An alternative answer. Let $C=\{n\in\mathbb N\mid n\text{ is composite}\}$.
Then $C$ is countably infinite, and $\mathcal P(C)\subseteq B$, since every subset of $C$ specifically contains no primes, so satisfies the condition for $B$.
Since $C$ has the same cardinality as $\mathbb N$, $\mathcal P(C)=\mathcal P(\mathbb N)$, and $$|\mathcal P(\mathbb N)|=|\mathcal P(C)|\leq |B|\leq |\mathcal P(\mathbb N)|$$
A fully-defined bijection is a bit more painful. I will assume $\mathbb N$ does not include $0$.
Let $P$ be the primes.
Given a pair $x=(S,T)$ where $S\subsetneq P$ and $T\subseteq \mathbb N$ we first define $A_S=\cup_{p\in S} p\mathbb N$. Then enumerate:
$$\mathbb N\setminus (A_S\cup P)=\{1=b_S(1)<b_S(2)<\cdots<b_S(n)<\cdots \}$$ This set is alway infinite since $S\neq P$, so if $p\notin S$, then no power of $p$ is in $A_S$.

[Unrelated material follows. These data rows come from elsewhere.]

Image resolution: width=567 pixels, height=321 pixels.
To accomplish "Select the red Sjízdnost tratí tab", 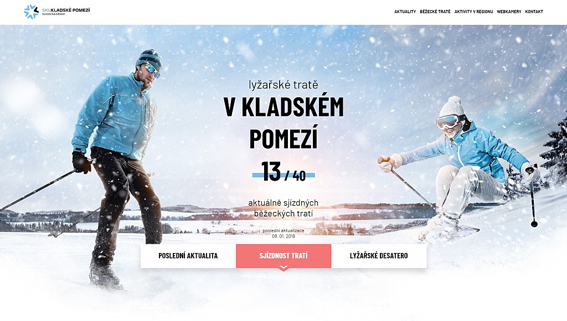I will (284, 256).
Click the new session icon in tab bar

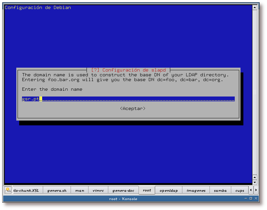[x=8, y=190]
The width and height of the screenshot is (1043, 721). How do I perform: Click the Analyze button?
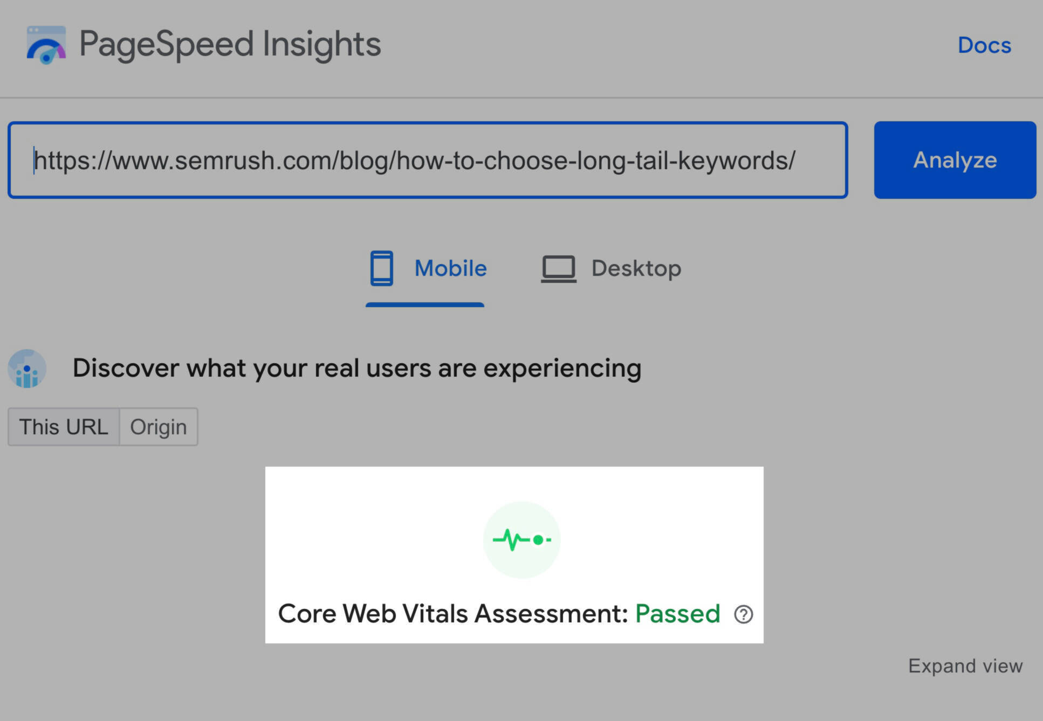[x=951, y=160]
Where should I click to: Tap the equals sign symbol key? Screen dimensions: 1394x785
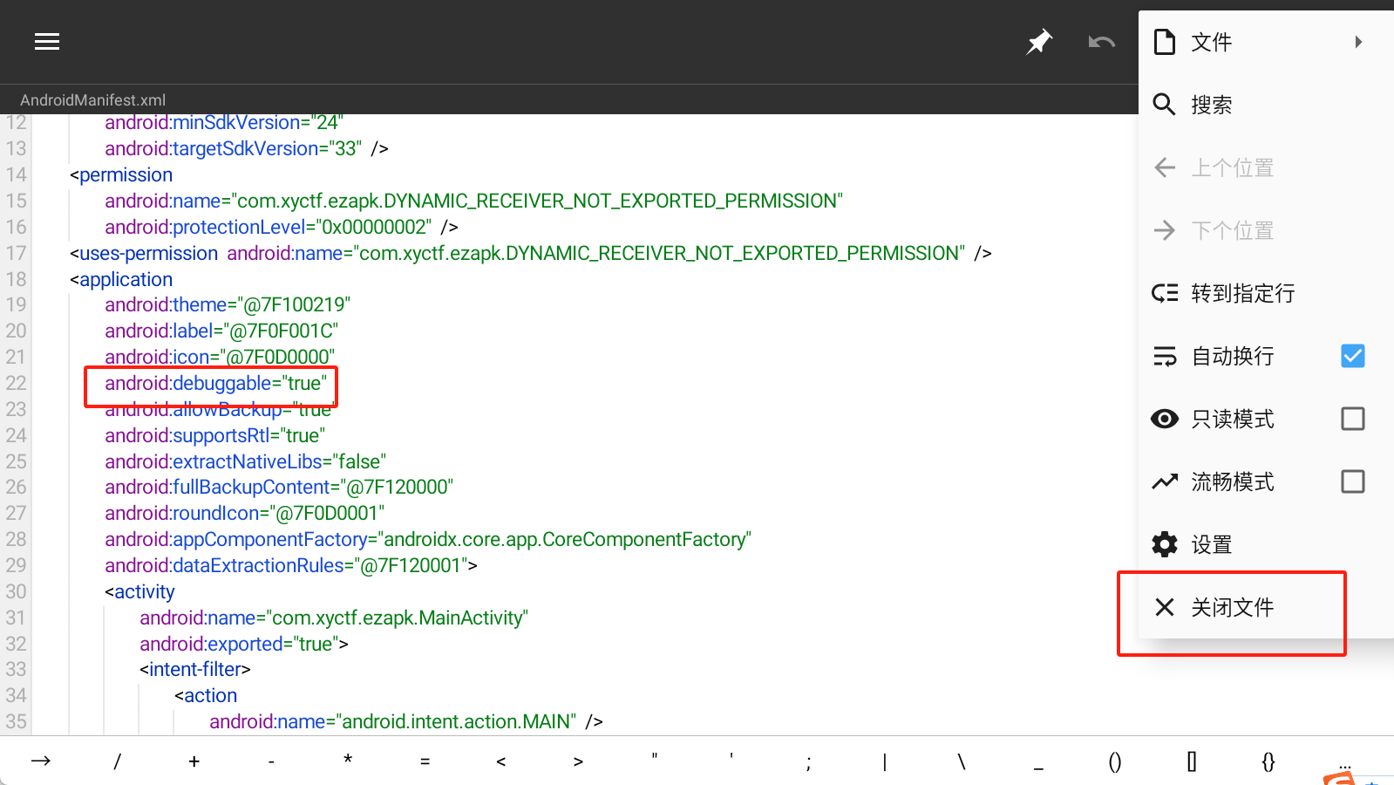(x=425, y=761)
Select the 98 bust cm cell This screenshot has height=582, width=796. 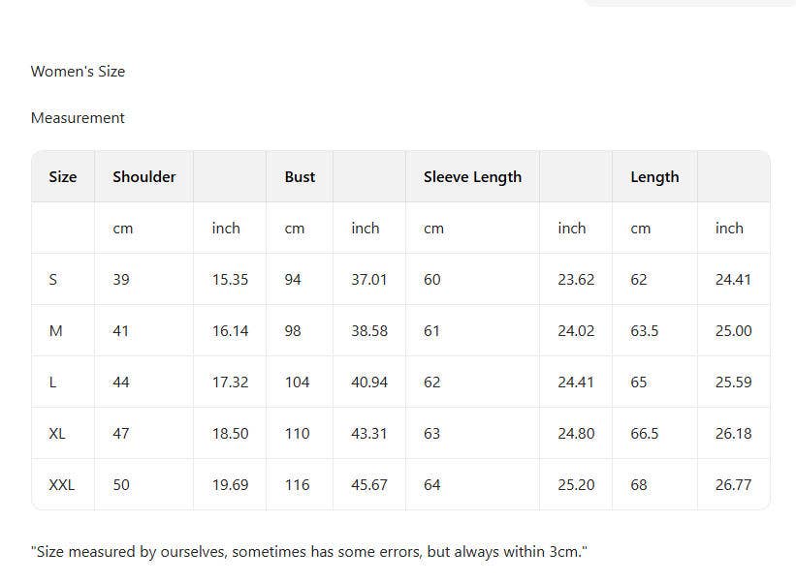(293, 331)
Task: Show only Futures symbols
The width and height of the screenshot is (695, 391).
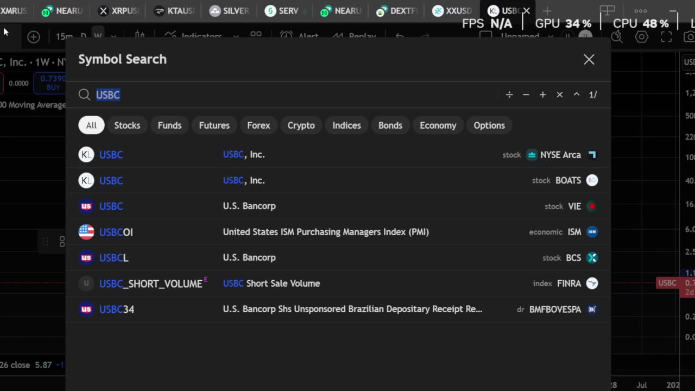Action: tap(214, 125)
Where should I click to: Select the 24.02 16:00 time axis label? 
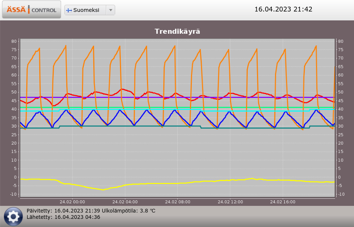[x=283, y=202]
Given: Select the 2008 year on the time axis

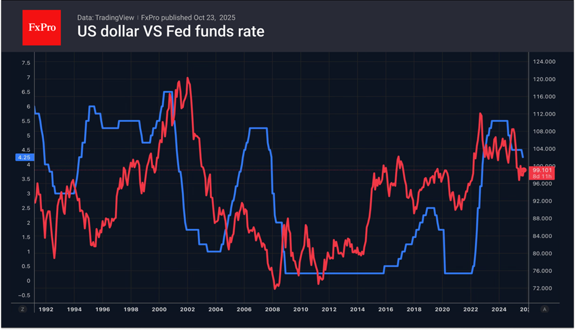Looking at the screenshot, I should point(272,309).
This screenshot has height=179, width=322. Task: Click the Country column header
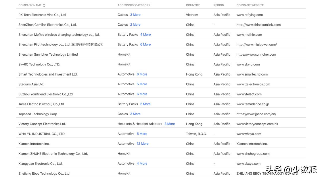193,5
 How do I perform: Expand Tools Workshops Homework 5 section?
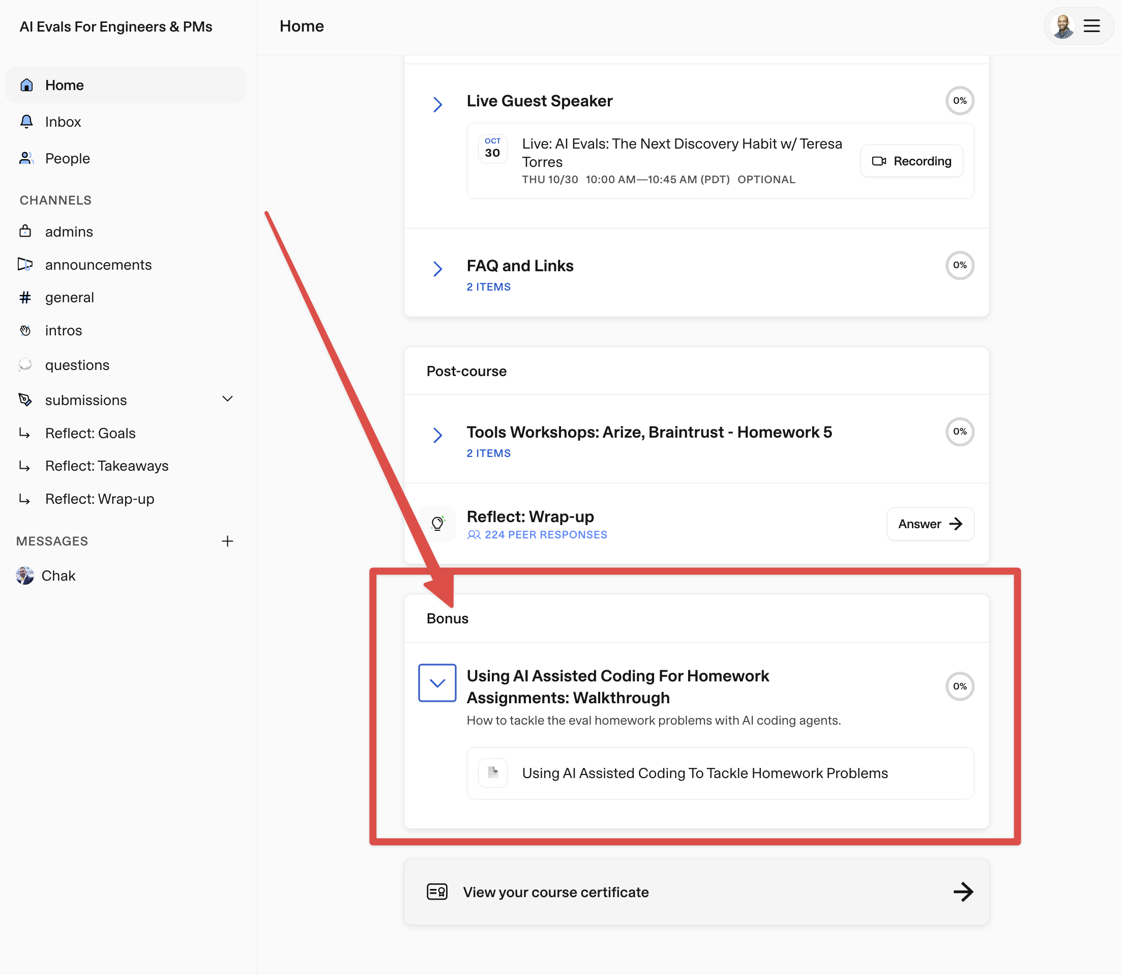[437, 435]
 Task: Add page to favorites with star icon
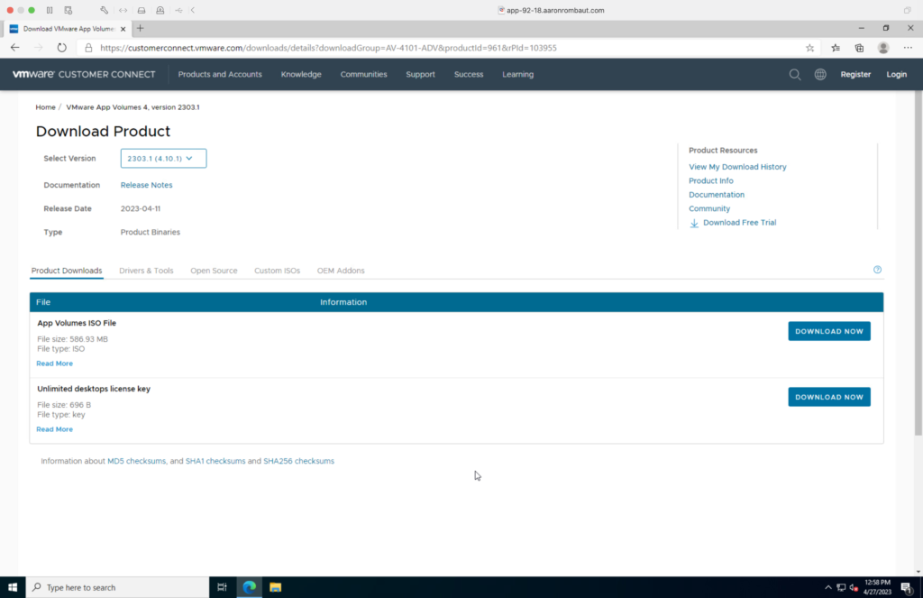point(809,48)
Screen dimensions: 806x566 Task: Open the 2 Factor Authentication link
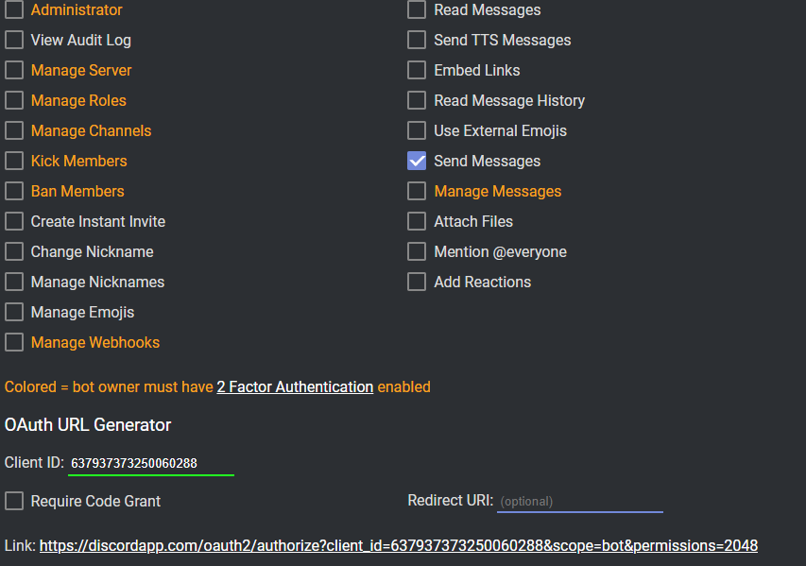(295, 387)
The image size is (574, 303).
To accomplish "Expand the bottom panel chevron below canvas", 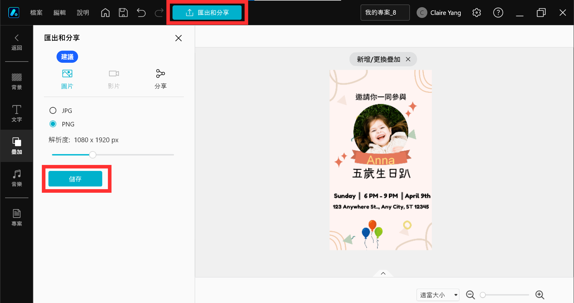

Now define $Q_x=A_S\cup b_s(T)$. Show that $Q_x\in B$ and $x\mapsto Q_x$ is one-to-one.
What elements of $B$ are not covered by this function?
Only the cases where all primes are in the set. There are only two such elements, $\mathbb N$ and $\mathbb N\setminus\{1\}$.
Now, $\mathcal P(P)\setminus\{P\}$ can be explicitly seen to be the same cardinality as $\mathcal P(P)$. For example, by defining $f:\mathcal P(P)\to \mathcal P(P)\setminus\{P\}$ so that:
$$f(S)=\begin{cases} \{2\}&S=P\\ \{p_{n+1}\}&S=\{p_{n}\}\\ S&\text{otherwise} \end{cases}$$
Similarly, define a bijection between $B$ and $B\setminus\{\mathbb N,\mathbb N\setminus\{1\}\}$.
Finally, the last trick is to find a bijection between $\mathcal P(\mathbb N)$ and $\mathcal P(P)\times\mathcal P(\mathbb N)$.
In general, $\mathcal P(A)\times\mathcal P(B)$ is easily seen to be the same cardinality as $\mathcal P(A\dot\cup B)$, where $A\dot\cup B$ is the disjoint union of $A,B$. It's easy to show that $P\dot\cup \mathbb N$ has the same cardinality as $\mathbb N$. So we have this chain of bijections:
$$\mathcal P(\mathbb N)\to \mathcal P(P)\times\mathcal P(\mathbb N)\to (\mathcal P(P)\setminus\{P\})\times \mathcal P(\mathbb N)\to B\setminus\{\mathbb N,\mathbb N\setminus\{1\}\}\to B$$
The last is the only one we haven't defined. It's done much the way that we defined $f$ - enumerate some infinite set of elements $b_1,b_2,\dots \in B\setminus\{\mathbb N,\mathbb N\setminus\{1\}\}$, then define $$g(b)=\begin{cases} \mathbb N&b=b_1\\ \mathbb N\setminus \{1\}&b=b_2\\ b_n&b=b_{n+2}\\ b&\text{otherwise} \end{cases}$$